Insultar es, sin duda, una de las bellas artes.
Si hubiera un Museo del Louvre de la afrenta, Winston Churchill sería el Leonardo, y el siguiente episodio su "Gioconda":
Durante un discurso de Churchill en el Parlamento, una diputada de la oposición pidió la palabra. El Primer Ministro, que detestaba ser interrumpido, le cedió la voz a regañadientes. Ella interpeló:
- Señor Ministro, si Vuestra Excelencia fuese mi marido, yo pondría veneno en su café.
Con calma, y en medio de un silencio sepulcral, Churchill se quitó los lentes, y exclamó:
- Y si yo fuese su marido, me tomaría ese café.
Insultar es un acto quirúrgico que requiere destreza en el manejo del idioma, rapidez (si se demora, no pasa de ser un chorro de babas), libertad de asociación (para comparar, evocar personajes y momentos históricos) y, sobre todo, ternura. Nada tan corrosivo como el insulto proferido con la hiel del desamor.
Lo que pasa es que confundimos la descarga emocional de un madrazo con el acto agudo y certero de atravesar un corazón y alcanzar la dulce meta: ofender.
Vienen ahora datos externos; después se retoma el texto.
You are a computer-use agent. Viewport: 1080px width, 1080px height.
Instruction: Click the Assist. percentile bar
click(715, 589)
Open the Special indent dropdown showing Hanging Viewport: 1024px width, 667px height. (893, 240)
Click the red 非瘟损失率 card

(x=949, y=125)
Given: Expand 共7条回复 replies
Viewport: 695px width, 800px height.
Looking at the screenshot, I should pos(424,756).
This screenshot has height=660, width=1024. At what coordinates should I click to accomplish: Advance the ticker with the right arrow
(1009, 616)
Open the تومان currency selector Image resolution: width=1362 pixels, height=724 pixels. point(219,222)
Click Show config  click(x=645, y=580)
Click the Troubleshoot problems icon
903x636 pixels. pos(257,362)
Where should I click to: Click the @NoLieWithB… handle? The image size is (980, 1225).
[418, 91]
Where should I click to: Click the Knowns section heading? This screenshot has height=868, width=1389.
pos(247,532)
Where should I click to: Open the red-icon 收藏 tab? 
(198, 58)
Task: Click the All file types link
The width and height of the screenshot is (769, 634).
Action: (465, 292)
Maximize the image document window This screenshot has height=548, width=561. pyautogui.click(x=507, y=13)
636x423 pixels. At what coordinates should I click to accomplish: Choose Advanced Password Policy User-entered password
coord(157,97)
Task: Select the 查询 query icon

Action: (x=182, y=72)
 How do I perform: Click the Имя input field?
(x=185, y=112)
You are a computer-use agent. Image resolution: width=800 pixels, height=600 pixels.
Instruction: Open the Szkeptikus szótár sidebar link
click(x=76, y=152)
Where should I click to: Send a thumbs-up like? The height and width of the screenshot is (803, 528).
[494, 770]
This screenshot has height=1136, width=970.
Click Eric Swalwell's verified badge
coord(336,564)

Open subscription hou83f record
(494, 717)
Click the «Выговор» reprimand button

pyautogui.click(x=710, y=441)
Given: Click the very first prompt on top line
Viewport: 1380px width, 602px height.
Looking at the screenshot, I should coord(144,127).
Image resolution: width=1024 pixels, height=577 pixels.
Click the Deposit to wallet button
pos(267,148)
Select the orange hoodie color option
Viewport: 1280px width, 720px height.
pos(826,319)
Hay insultos rebuscados, que rayan en lo incomprensible, como el pasaje de "La zapatera prodigiosa" que interpreté en la clase de español, a los once años: "¡Cállate, larga de lengua! ¡Penacho de catalineta!". En pleno acto, cuando parecía que fruncía el ceño con gesto de maldad, lo único que pasaba por mi mente era: ¿qué quiere decir catalineta?
("Catalineta: pez antillano. Pristimona virginicus, hemúlido". ¡Eso sí es insultar, Federico!).
La taxonomía del insulto incluye los de película: pelmazo, bastardo, papanatas, cabrón, patán, canalla, fanfarrón. De cómic: "Saco de plomo" (Condorito a Pepe Cortisona). De súper héroes: "¡Rediantres!", "¡Cáspita!" o "¡Santas catástrofes!" (Robin, ante las infamias del Guasón). De clásicos de la literatura: bellaco, malandrín, cafre.
Merecen un podio invertido los insultos que insultan a quien insulta... las afrentas o expresiones peyorativas que evidencian la mentalidad excluyente y cerrada de su emisor: "negro", "marica", "nenita", "infantil".
Pero hay un insulto maravilloso, mi favorito, el que por su procedencia se convierte en piropo. Uno agradece el ataque de un necio que hace alarde de erudición.
En el ser humano, la vida del insulto parece tener una estructura circular, casi poética. La más profunda ofensa termina donde comenzó: ¿Cuál es el primer insulto que profiere un niño de preescolar? "¡Bobo!". Me parece ver a mi abuela mirándome por encima del marco de sus gafas: "ahhhh? ¡mucho bobo!".
B-O-B-O. Cuatro letras condensan toda la miseria de la condición humana.
Por cierto, arrancó en firme la contienda electoral regional. La elegancia en el duelo no es precisamente el rasgo distintivo de nuestra clase política.
Entre tanto escupitajo ramplón, quedamos a la espera de algún dardo de oro.